Narasi Kesepuluh

Author's Pov

Hembusan angin malam menerbangkan rambut hitam panjang yang dibiarkan tergerai oleh Saera. Gadis itu mengeratkan sweater hijau pastel yang dikenakannya, udara malam ini cukup dingin, terlebih karena saat ini dia sedang duduk di ayunan besi yang berada di depan rumah Rheina.

Kepalanya menengadah, menatap awan hitam di atas sana. Tidak ada bulan atau bintang yang menerangi malamnya. Dia terkekeh pelan, menyadari bahwa awan hitam itu mirip dengan dirinya. Kelam, kesepian, tanpa ada Mikaelo dan keenam adiknya.

“Gue kangen sama kalian.” bisiknya begitu pelan, hingga hanya dia dan dirinya sendiri yang mampu mendengarnya.

Saera menghembuskan nafas panjang, berusaha mengusir gelombang pedih yang kembali datang. Dia tidak boleh kalah lagi, dia sudah berperang dengan kesedihannya selama beberapa hari ini.

“Kak Saera.”

Suara itu datang dari belakang, membuat Saera segera menolehkan kepalanya. Didapatinya Jema berdiri disana, menatapnya dengan wajah lelah yang kentara.

“Kak Saera.” Panggil Jema sekali lagi, membuat Saera berdiri dan berjalan ke arahnya, “Kamu kok di sini?”

Jema tidak langsung menjawab, membuat Saera melayangkan pertanyaan lain, “Kamu cari Kak Rheina, ya?
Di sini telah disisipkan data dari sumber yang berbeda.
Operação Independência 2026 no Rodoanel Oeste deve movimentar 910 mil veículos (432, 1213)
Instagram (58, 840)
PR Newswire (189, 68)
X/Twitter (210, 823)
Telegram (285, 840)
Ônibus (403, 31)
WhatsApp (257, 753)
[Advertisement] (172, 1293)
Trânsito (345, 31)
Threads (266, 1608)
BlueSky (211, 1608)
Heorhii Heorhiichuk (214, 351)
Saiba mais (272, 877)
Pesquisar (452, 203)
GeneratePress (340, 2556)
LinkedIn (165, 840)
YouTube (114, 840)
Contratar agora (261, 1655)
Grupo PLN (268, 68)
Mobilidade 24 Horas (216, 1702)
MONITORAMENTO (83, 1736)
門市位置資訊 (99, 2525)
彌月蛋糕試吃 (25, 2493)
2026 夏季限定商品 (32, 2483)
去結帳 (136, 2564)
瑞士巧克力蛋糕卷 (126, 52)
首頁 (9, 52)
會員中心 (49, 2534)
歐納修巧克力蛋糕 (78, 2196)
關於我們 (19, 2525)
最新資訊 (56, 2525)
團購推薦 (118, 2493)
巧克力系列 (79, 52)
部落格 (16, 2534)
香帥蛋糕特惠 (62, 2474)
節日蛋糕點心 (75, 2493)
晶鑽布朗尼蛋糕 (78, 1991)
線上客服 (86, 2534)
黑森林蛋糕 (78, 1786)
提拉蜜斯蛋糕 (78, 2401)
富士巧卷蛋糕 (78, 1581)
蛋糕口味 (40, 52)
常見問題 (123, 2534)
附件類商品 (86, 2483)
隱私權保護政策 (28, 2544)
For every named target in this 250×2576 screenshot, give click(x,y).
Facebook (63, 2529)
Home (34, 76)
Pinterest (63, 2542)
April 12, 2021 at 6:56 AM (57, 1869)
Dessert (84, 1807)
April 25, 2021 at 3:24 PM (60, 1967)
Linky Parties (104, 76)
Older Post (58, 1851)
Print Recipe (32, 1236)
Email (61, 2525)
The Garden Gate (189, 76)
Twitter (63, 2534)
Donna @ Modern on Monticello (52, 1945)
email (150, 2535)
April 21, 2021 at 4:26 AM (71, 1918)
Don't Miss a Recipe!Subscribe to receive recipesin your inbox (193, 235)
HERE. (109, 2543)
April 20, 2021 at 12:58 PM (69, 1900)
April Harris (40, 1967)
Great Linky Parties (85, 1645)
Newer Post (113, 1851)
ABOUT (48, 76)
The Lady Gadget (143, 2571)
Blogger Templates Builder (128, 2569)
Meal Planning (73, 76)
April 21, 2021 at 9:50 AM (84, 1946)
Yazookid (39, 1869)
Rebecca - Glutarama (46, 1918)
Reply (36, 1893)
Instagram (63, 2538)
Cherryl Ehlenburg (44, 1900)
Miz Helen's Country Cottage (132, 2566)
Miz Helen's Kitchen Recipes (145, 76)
Sebentar, Kak Saera panggilin dulu.”

Saera sudah hampir berjalan untuk masuk ke rumah saat tangan Jema menahan tubuhnya, “Aku cari Kak Saera.”

“Bang Kael jahat ya, Kak?” lanjut Jema.

“Jema, kita ngobrol di dalem ya. Kamu—–”

Tapi Jema tidak ingin repot-repot masuk ke dalam, dia ingin segera mengungkapkan perasaannya, “Kenapa Kak Saera gak cerita ke kita? Kenapa Kak Saera diem aja selama ini? Kenapa Kak Saera gak biarin kita nemuin Kakak? Kenapa, Kak?”

“Kak Saera butuh waktu, Je.” jawab Saera pada akhirnya, “Bahkan Kak Saera juga masih bingung harus gimana.”

Saera menunduk, berusaha menyembunyikan air matanya yang sudah menumpuk di pelupuk mata, “Kak Saera sayang sama kalian, tapi Kak Saera juga belum sanggup buat ketemu kalian lagi.”

Jema menggertakan gigi, menahan rasa marah kepada kakaknya sendiri karena telah membuat Saera seperti ini, “Kalau Bang Kael bukan abang kita, mungkin sekarang dia udah masuk rumah sakit karena dikeroyok enam orang, Kak.”

Lalu Jema berjalan maju, menghapus jarak di antara tubuhnya dan tubuh Saera. Tangan Jema terulur, membawa tubuh Saera masuk ke dalam rengkuhannya. “Kak Saera jangan kemana-mana lagi, ya? Kak Saera punya kita.”

Tangisan Saera pecah. Tangisan yang sudah dia tahan berhari-hari. Tangisan yang bahkan tidak dia tunjukkan pada Rheina dan Tian.

Malam ini dia kalah, luka yang dia coba tutup itu ternyata masih menganga.